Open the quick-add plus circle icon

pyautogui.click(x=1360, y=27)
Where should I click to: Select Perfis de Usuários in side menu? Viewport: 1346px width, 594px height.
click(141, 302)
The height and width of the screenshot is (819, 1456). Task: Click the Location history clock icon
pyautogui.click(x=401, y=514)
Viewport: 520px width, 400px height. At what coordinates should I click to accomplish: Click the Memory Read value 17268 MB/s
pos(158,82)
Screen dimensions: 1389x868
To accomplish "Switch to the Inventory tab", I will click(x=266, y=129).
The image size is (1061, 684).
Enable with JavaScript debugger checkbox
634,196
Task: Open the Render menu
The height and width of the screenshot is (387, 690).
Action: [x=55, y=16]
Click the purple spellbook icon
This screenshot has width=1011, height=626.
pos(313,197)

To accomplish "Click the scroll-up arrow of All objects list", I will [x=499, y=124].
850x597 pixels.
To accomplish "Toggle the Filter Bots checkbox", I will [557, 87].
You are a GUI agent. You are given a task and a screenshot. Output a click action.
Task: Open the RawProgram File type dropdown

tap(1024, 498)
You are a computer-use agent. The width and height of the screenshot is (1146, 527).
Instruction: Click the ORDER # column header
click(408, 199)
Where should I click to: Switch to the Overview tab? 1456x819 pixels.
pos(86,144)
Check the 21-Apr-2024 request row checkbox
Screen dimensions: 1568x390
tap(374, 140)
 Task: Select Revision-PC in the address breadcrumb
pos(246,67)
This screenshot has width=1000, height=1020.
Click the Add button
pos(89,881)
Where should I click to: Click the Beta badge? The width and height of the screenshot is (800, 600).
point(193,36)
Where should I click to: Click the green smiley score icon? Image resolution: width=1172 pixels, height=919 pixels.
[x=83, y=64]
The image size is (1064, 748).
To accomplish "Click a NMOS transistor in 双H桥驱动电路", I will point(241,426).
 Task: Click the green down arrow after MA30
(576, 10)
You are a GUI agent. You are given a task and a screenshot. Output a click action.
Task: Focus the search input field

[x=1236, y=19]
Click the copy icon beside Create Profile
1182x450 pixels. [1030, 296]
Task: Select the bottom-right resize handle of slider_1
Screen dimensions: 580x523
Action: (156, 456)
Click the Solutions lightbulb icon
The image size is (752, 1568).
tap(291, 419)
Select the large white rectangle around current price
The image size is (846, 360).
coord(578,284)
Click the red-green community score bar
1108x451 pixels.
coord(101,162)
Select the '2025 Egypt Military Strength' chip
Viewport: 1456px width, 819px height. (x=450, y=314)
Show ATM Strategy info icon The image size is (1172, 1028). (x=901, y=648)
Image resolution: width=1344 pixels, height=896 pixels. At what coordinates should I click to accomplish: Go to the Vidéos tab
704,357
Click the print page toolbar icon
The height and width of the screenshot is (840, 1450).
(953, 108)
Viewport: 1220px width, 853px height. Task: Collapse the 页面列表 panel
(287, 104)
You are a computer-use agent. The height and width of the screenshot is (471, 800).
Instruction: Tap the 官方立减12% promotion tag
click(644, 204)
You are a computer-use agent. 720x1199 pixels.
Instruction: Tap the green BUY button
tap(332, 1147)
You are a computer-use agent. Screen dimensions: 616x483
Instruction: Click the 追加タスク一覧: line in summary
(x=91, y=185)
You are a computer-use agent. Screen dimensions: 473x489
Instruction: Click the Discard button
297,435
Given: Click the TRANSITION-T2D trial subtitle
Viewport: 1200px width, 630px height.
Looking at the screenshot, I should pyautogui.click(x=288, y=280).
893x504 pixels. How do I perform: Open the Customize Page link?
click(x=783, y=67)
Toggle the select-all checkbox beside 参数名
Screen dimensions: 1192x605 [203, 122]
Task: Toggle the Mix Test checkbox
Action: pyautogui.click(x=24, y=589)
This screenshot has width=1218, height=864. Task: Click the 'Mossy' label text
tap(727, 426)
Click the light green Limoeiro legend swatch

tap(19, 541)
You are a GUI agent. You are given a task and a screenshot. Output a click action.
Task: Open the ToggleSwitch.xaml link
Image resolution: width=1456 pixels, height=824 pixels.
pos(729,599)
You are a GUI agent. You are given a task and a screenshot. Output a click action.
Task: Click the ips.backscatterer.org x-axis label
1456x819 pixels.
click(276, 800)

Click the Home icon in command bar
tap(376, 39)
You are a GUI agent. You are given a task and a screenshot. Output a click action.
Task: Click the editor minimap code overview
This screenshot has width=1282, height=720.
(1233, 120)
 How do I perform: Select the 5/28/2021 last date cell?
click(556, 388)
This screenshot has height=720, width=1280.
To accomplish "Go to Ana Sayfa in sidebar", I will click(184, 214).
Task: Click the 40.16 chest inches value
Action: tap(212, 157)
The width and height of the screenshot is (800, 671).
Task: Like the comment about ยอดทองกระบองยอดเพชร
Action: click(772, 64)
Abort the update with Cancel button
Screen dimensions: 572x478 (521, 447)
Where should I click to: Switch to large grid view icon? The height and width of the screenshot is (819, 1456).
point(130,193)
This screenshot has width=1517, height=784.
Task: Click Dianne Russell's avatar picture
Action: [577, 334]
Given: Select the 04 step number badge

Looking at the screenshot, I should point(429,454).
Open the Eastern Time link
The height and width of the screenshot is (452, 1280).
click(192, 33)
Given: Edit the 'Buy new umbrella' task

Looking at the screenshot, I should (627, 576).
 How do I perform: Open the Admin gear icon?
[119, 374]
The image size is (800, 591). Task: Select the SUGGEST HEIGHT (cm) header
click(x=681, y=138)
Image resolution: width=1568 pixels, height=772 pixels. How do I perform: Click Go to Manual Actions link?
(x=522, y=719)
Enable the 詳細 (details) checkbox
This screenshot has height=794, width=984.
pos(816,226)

--- --- ---

What is being asked:
Rewrite all of the rows above with "Where should I click to" changed to "Where do I click to" wherever it occurs, leaving everything else as it is.

Answer to this task:
Open the quick-add plus circle icon

pyautogui.click(x=1360, y=27)
Where do I click to: Select Perfis de Usuários in side menu? Viewport: 1346px width, 594px height.
click(141, 302)
The height and width of the screenshot is (819, 1456). Task: Click the Location history clock icon
pyautogui.click(x=401, y=514)
Viewport: 520px width, 400px height. At what coordinates should I click to accomplish: Click the Memory Read value 17268 MB/s
pos(158,82)
Screen dimensions: 1389x868
To accomplish "Switch to the Inventory tab", I will click(x=266, y=129).
The image size is (1061, 684).
Enable with JavaScript debugger checkbox
634,196
Task: Open the Render menu
The height and width of the screenshot is (387, 690).
Action: [x=55, y=16]
Click the purple spellbook icon
This screenshot has width=1011, height=626.
pos(313,197)

To accomplish "Click the scroll-up arrow of All objects list", I will [x=499, y=124].
850x597 pixels.
To accomplish "Toggle the Filter Bots checkbox", I will [557, 87].
You are a GUI agent. You are given a task and a screenshot. Output a click action.
Task: Open the RawProgram File type dropdown

tap(1024, 498)
You are a computer-use agent. The width and height of the screenshot is (1146, 527).
Instruction: Click the ORDER # column header
click(408, 199)
Where do I click to: Switch to the Overview tab? 1456x819 pixels.
pos(86,144)
Check the 21-Apr-2024 request row checkbox
Screen dimensions: 1568x390
tap(374, 140)
 Task: Select Revision-PC in the address breadcrumb
pos(246,67)
This screenshot has width=1000, height=1020.
Click the Add button
pos(89,881)
Where do I click to: Click the Beta badge? The width and height of the screenshot is (800, 600).
point(193,36)
Where do I click to: Click the green smiley score icon? Image resolution: width=1172 pixels, height=919 pixels.
[x=83, y=64]
The image size is (1064, 748).
To accomplish "Click a NMOS transistor in 双H桥驱动电路", I will point(241,426).
 Task: Click the green down arrow after MA30
(576, 10)
You are a GUI agent. You are given a task and a screenshot. Output a click action.
Task: Focus the search input field

[x=1236, y=19]
Click the copy icon beside Create Profile
1182x450 pixels. [1030, 296]
Task: Select the bottom-right resize handle of slider_1
Screen dimensions: 580x523
Action: (156, 456)
Click the Solutions lightbulb icon
The image size is (752, 1568).
tap(291, 419)
Select the large white rectangle around current price
The image size is (846, 360).
coord(578,284)
Click the red-green community score bar
1108x451 pixels.
coord(101,162)
Select the '2025 Egypt Military Strength' chip
Viewport: 1456px width, 819px height. (x=450, y=314)
Show ATM Strategy info icon The image size is (1172, 1028). (x=901, y=648)
Image resolution: width=1344 pixels, height=896 pixels. At what coordinates should I click to accomplish: Go to the Vidéos tab
704,357
Click the print page toolbar icon
The height and width of the screenshot is (840, 1450).
(953, 108)
Viewport: 1220px width, 853px height. Task: Collapse the 页面列表 panel
(287, 104)
You are a computer-use agent. The height and width of the screenshot is (471, 800).
Instruction: Tap the 官方立减12% promotion tag
click(644, 204)
You are a computer-use agent. 720x1199 pixels.
Instruction: Tap the green BUY button
tap(332, 1147)
You are a computer-use agent. Screen dimensions: 616x483
Instruction: Click the 追加タスク一覧: line in summary
(x=91, y=185)
You are a computer-use agent. Screen dimensions: 473x489
Instruction: Click the Discard button
297,435
Given: Click the TRANSITION-T2D trial subtitle
Viewport: 1200px width, 630px height.
Looking at the screenshot, I should pyautogui.click(x=288, y=280).
893x504 pixels. How do I perform: Open the Customize Page link?
click(x=783, y=67)
Toggle the select-all checkbox beside 参数名
Screen dimensions: 1192x605 [203, 122]
Task: Toggle the Mix Test checkbox
Action: pyautogui.click(x=24, y=589)
This screenshot has width=1218, height=864. Task: Click the 'Mossy' label text
tap(727, 426)
Click the light green Limoeiro legend swatch

tap(19, 541)
You are a GUI agent. You are given a task and a screenshot. Output a click action.
Task: Open the ToggleSwitch.xaml link
Image resolution: width=1456 pixels, height=824 pixels.
pos(729,599)
You are a GUI agent. You are given a task and a screenshot. Output a click action.
Task: Click the ips.backscatterer.org x-axis label
1456x819 pixels.
click(276, 800)

Click the Home icon in command bar
tap(376, 39)
You are a GUI agent. You are given a task and a screenshot. Output a click action.
Task: Click the editor minimap code overview
This screenshot has width=1282, height=720.
(1233, 120)
 How do I perform: Select the 5/28/2021 last date cell?
click(556, 388)
This screenshot has height=720, width=1280.
To accomplish "Go to Ana Sayfa in sidebar", I will click(184, 214).
Task: Click the 40.16 chest inches value
Action: tap(212, 157)
The width and height of the screenshot is (800, 671).
Task: Like the comment about ยอดทองกระบองยอดเพชร
Action: click(772, 64)
Abort the update with Cancel button
Screen dimensions: 572x478 (521, 447)
Where do I click to: Switch to large grid view icon? The height and width of the screenshot is (819, 1456).
point(130,193)
This screenshot has width=1517, height=784.
Task: Click Dianne Russell's avatar picture
Action: [577, 334]
Given: Select the 04 step number badge

Looking at the screenshot, I should point(429,454).
Open the Eastern Time link
The height and width of the screenshot is (452, 1280).
click(192, 33)
Given: Edit the 'Buy new umbrella' task

Looking at the screenshot, I should (627, 576).
 How do I perform: Open the Admin gear icon?
[119, 374]
The image size is (800, 591). Task: Select the SUGGEST HEIGHT (cm) header
click(x=681, y=138)
Image resolution: width=1568 pixels, height=772 pixels. How do I perform: Click Go to Manual Actions link?
(x=522, y=719)
Enable the 詳細 (details) checkbox
This screenshot has height=794, width=984.
pos(816,226)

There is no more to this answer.